The distinction between coding-by-prompting and knowing what to build is the right one, but I'd push it further.

The problem with vibe coding isn't the coding part — it's that people are trying to think through their product while they're building it. That's always been a bad idea. AI just makes the consequences arrive faster.

Good product thinking happens before you touch any tool. What problem are you actually solving? For whom? What does success look like? What are you not building? These questions don't get easier with LLMs — if anything, because you can generate plausible-looking output so quickly, it's easier than ever to convince yourself you've answered them when you haven't.

The vibe coding mess isn't an AI problem. It's a 'skipped the thinking' problem that AI has made cheap enough to do at scale.

Thinking first just isn't cost-effective anymore.
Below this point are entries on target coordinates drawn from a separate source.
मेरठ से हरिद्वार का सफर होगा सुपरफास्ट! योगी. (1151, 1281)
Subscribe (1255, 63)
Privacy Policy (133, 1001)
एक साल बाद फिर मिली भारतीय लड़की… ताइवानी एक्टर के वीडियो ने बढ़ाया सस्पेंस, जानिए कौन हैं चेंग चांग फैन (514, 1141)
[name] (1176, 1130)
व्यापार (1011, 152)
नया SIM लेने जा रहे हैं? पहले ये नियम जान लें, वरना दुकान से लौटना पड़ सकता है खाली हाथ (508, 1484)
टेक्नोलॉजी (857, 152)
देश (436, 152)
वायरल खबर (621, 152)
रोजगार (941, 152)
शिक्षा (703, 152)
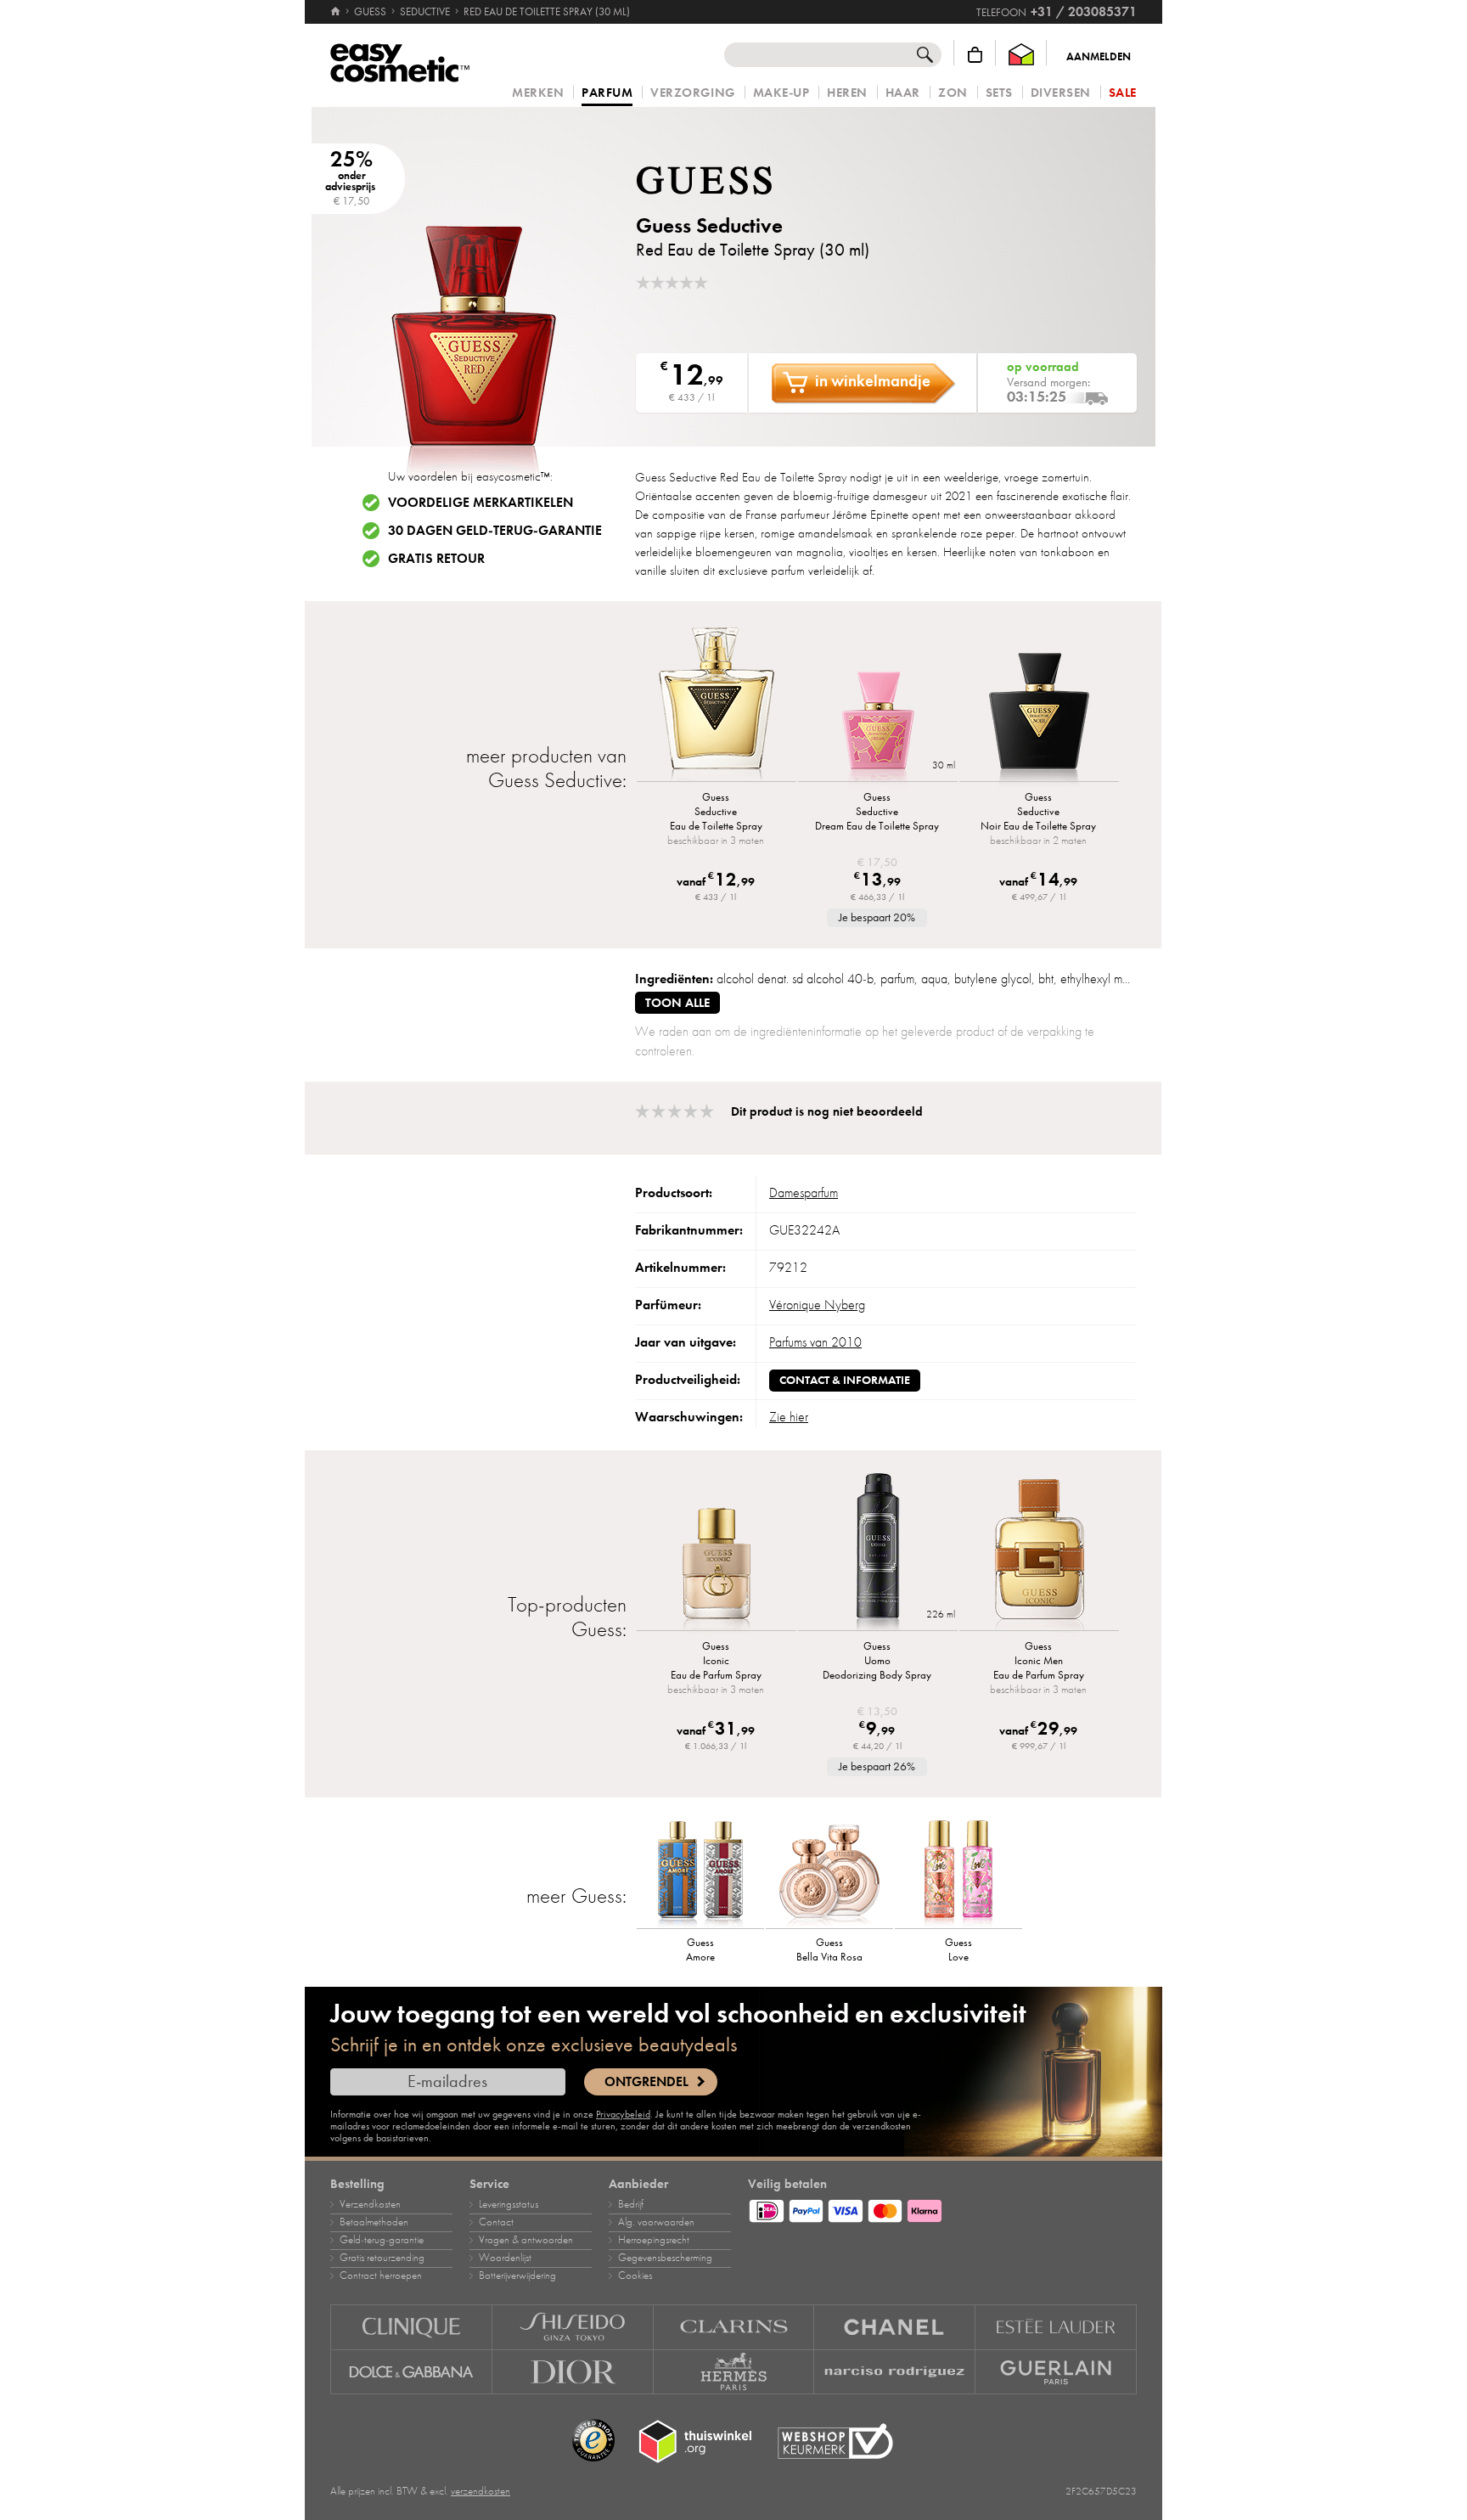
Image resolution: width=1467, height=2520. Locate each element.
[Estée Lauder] (1056, 2326)
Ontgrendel (646, 2081)
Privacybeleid (623, 2114)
So many companies and products were built on a pivot. Why try to imagine the exact problem, user, success, etc. when you can build in seconds (or more reasonably days) and then find the right users' problems to rebuild around from actual users?

It might feel like kicking the can down the road. But it's a much more informed decision when users churn or they don't. And you can reach that decision point just about as quickly as a long thinking/planning phase.

Thinking while building is bad when paying multiple high-dollar humans for months per rebuild. It's arguably better when a full redesign costs you $10.57.